HOW TO COMPLETE THIS TASK = The entries below contain pictures, which are to be left out; write out exactly, and only, the lines from the line with "You are a GUI" up to and including the line with "28 (167, 777)".

(Source data)
____
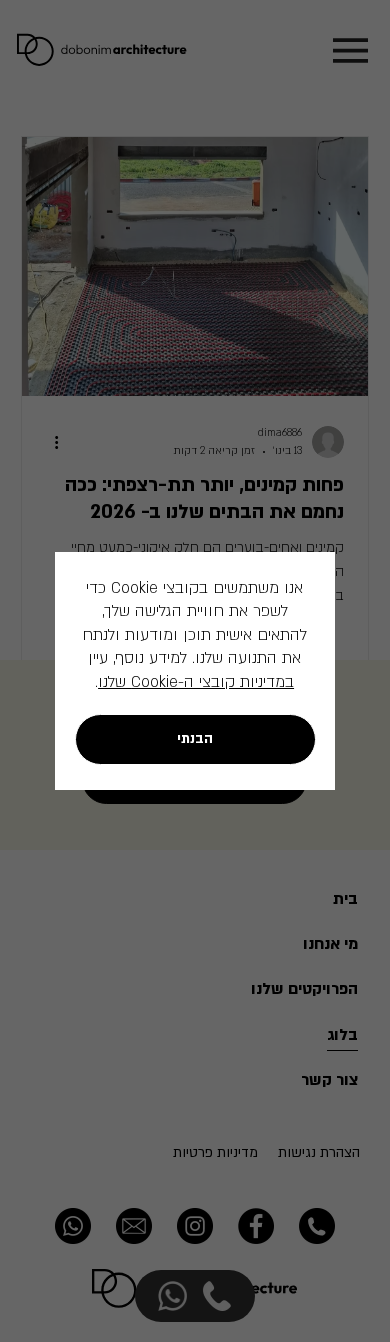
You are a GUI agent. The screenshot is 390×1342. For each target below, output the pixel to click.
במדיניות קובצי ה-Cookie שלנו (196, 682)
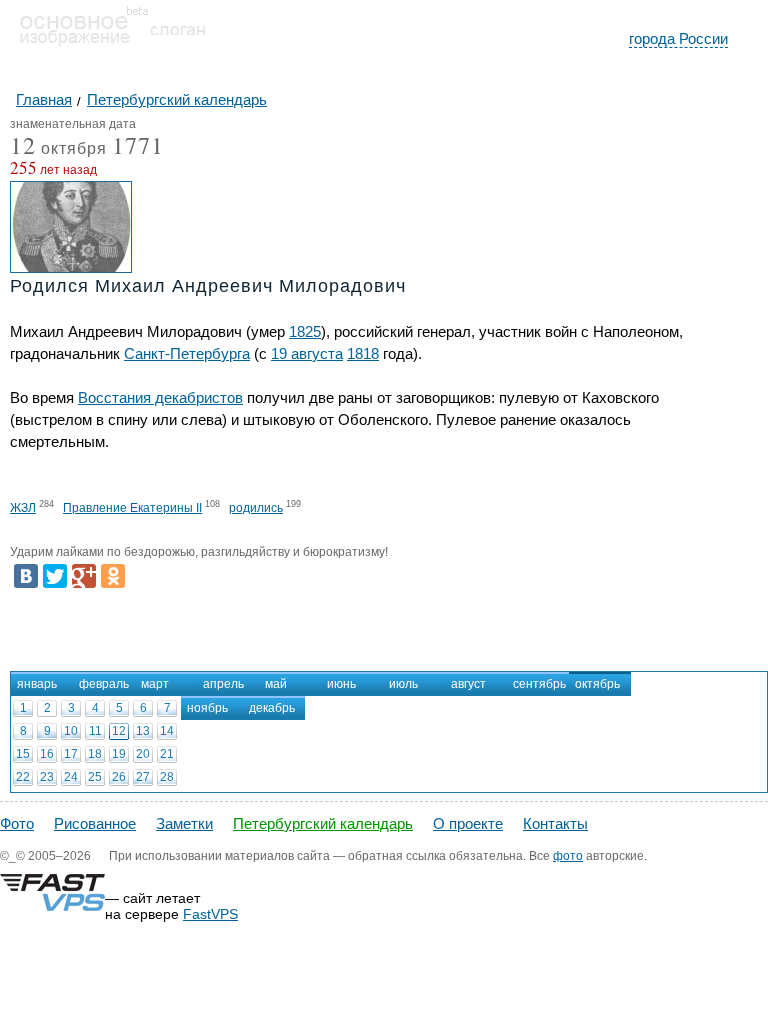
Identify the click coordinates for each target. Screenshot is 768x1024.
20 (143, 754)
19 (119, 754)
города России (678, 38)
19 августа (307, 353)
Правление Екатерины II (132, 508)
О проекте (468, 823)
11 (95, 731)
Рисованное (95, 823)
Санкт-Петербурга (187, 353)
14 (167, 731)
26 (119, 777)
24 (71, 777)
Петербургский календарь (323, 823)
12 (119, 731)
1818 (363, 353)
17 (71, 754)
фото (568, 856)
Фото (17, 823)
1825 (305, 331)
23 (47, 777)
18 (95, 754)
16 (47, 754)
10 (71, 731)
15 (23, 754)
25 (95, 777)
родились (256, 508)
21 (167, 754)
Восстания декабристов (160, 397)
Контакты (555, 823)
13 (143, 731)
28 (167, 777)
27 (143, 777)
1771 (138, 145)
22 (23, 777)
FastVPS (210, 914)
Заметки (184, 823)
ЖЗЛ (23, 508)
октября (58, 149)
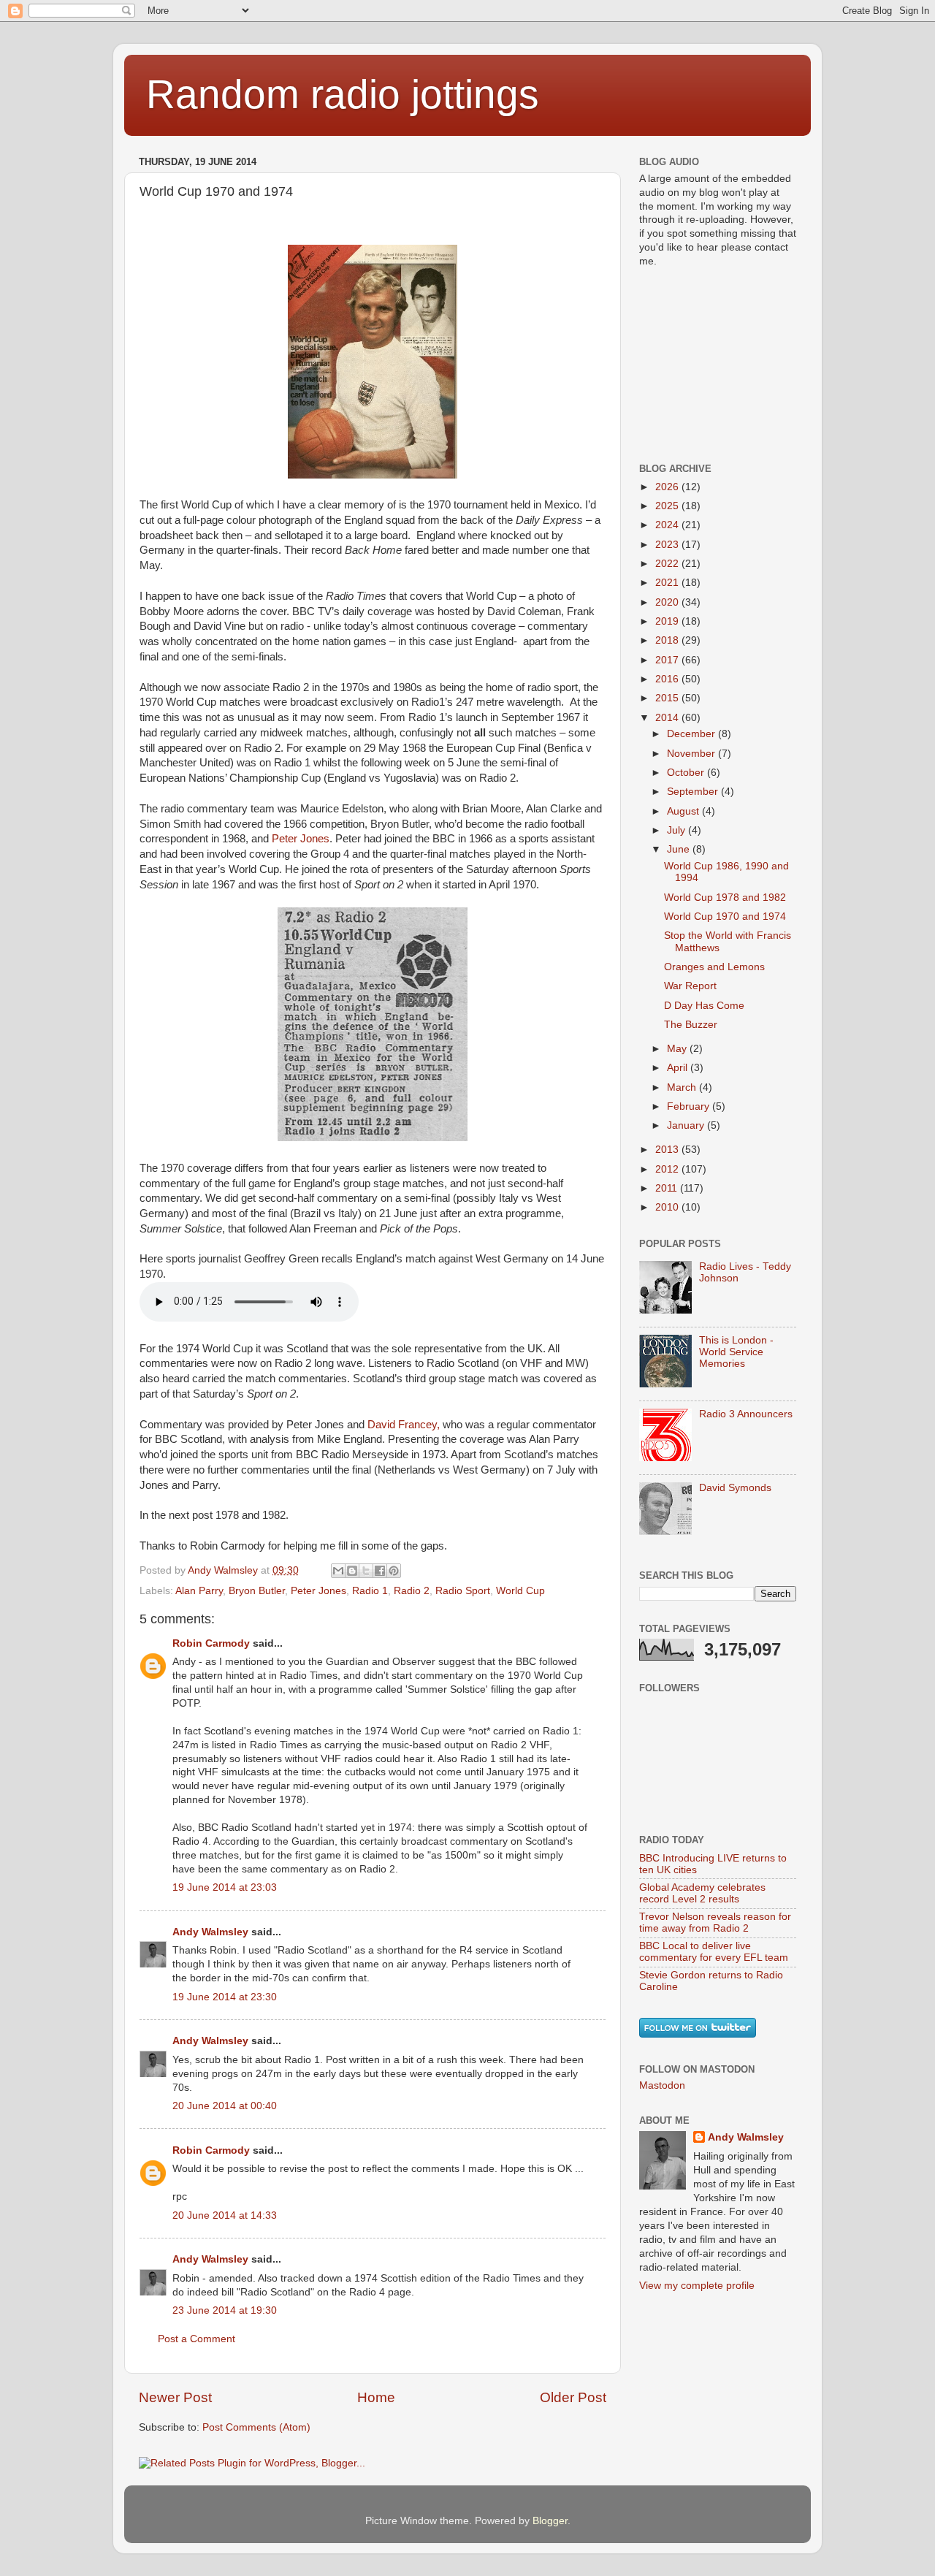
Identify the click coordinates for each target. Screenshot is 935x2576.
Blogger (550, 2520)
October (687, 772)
____
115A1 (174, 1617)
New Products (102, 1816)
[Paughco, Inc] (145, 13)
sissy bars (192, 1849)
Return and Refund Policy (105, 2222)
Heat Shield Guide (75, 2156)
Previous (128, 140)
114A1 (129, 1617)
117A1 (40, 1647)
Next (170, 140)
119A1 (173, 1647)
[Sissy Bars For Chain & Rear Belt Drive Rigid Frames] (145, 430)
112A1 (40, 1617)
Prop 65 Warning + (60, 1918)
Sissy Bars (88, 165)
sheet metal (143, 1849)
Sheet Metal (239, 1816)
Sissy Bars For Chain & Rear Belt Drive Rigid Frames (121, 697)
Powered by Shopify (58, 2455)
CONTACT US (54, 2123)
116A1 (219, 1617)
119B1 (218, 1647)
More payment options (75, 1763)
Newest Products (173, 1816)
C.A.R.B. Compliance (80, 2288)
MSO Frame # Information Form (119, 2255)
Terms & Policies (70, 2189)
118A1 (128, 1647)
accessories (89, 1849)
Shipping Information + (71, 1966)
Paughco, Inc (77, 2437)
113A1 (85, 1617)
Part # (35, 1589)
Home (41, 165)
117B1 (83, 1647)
____
REPLY =
You are a GUI agent. The screenshot is 390×1342. For each target below, output the pixel to click.
במדיניות קובצי ה-Cookie שלנו (196, 682)
Identify the click coordinates for each target. Screenshot is 768x1024.
20 (143, 754)
19 (119, 754)
города России (678, 38)
19 августа (307, 353)
Правление Екатерины II (132, 508)
О проекте (468, 823)
11 (95, 731)
Рисованное (95, 823)
Санкт-Петербурга (187, 353)
14 (167, 731)
26 (119, 777)
24 (71, 777)
Петербургский календарь (323, 823)
12 (119, 731)
1818 (363, 353)
17 (71, 754)
фото (568, 856)
Фото (17, 823)
1825 (305, 331)
23 (47, 777)
18 (95, 754)
16 (47, 754)
10 (71, 731)
15 (23, 754)
25 (95, 777)
родились (256, 508)
21 (167, 754)
Восстания декабристов (160, 397)
Контакты (555, 823)
13 (143, 731)
28 (167, 777)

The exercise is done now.